W3C home > Mailing lists > Public > www-i18n-comments@w3.org > October 2004

Your comments on Character Model Fundamentals [LC003, LC004, LC005, LC006]

From: Richard Ishida <ishida@w3.org>
Date: Wed, 6 Oct 2004 11:38:30 +0100
To: <markus.scherer@jtcsv.com>
Cc: <www-i18n-comments@w3.org>
Message-Id: <20041006103829.D6B994EFA5@homer.w3.org>

Dear Markus,

Many thanks for your comments on the 3rd Last Call version of the Character Model for the World Wide Web 1.0: Fundamentals [1].  We appreciate the interest you have taken in this specification.

You can see the comments you submitted, grouped together, at http://www.w3.org/International/Group/2004/charmod1-lc/SortByOriginator.html#LC003
(You can jump to a specific comment in the table by adding its ID to the end of the URI.)

The following comments were noted and deferred. If you wish to say that you are satisfied or raise an issue, please reply to us within the next two weeks at mailto:www-i18n-comments@w3.org and copy w3c-i18n-ig@w3.org.
        LC003, LC004, LC005

PLEASE REVIEW the decision for the following additional comment and reply to us within the next two weeks at mailto:www-i18n-comments@w3.org (copying
w3c-i18n-ig@w3.org) to say whether you are satisfied with the decision taken. 

Information relating to these comments is included below.

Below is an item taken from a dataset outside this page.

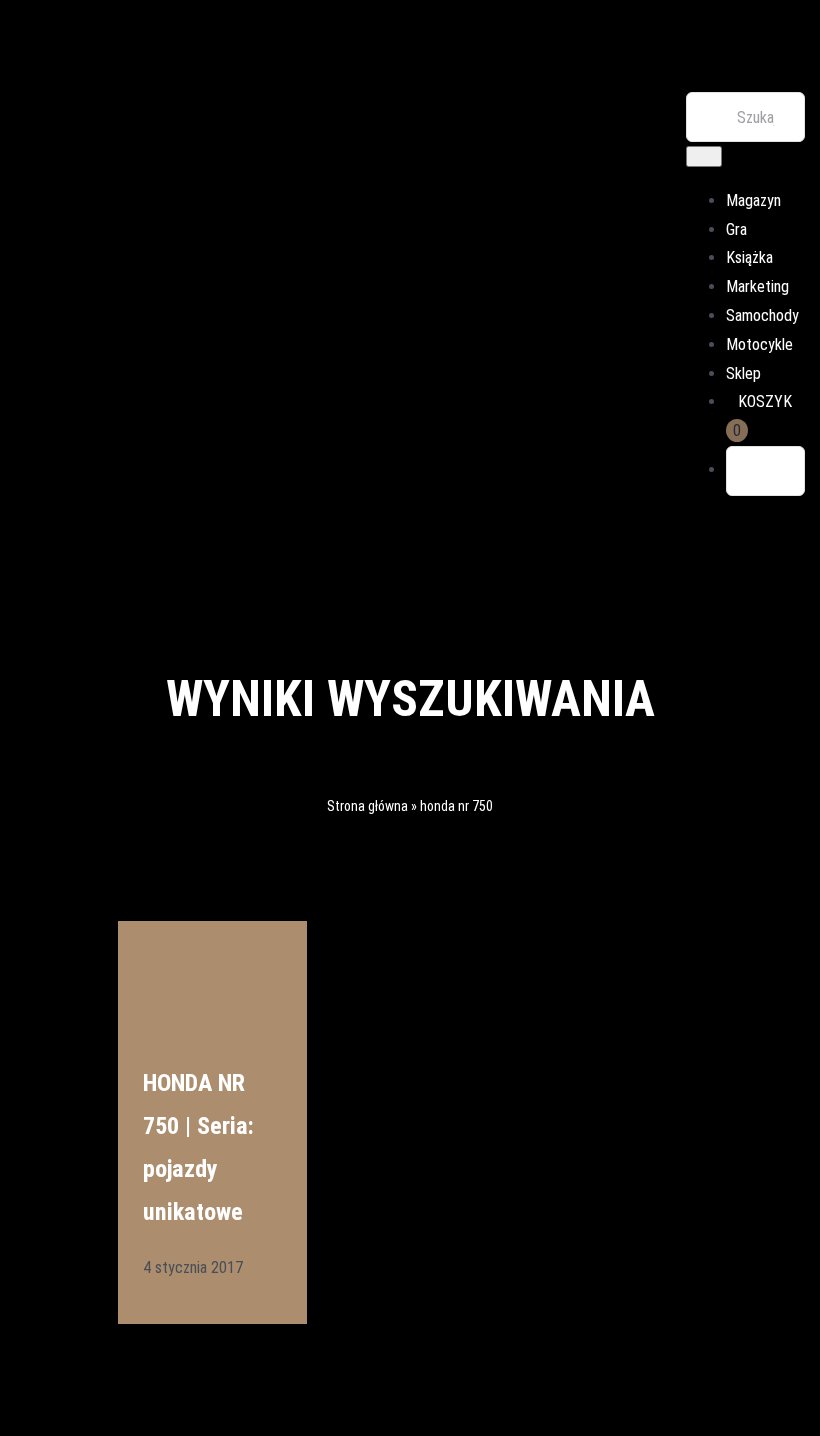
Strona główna (367, 806)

These comments relate to the editor's version at http://www.w3.org/International/Group/charmod-edit/charmod1.html

Best regards,
Richard Ishida, for the I18N WG


Decision: Rejected The 'character string' provides a good balance between user requirements (ideally count in terms of grapheme clusters) and implementation requirements (count in terms of code units). Also, it takes into account that specifications (in particular those related to XML) are written in terms of characters, not code units.

We would like to point out that we have carefully listed the alternatives and the reasons for when to use them in C052 and C071,..., so that readers of the Character Model (writers of specifications) should be able to make the best decision on their own.

Although we understand performance concerns about calculating string length, we haven't heard any complaints about this e.g. from implementers of XSLT. Also, in cases where it should really become a bottleneck, e.g. finding a certain character position in an extremely long string encoded in UTF-16 (or for that matter e.g. in UTF-8), there are techniques for optimization (e.g. building an index of every 1000'th character position for an 1M long string, to be used for speedup of subsequent indexing operations).

Also, strings in general are not as easy to use as they may seem. For some interesting background, please see http://www.joelonsoftware.com/articles/fog0000000319.html.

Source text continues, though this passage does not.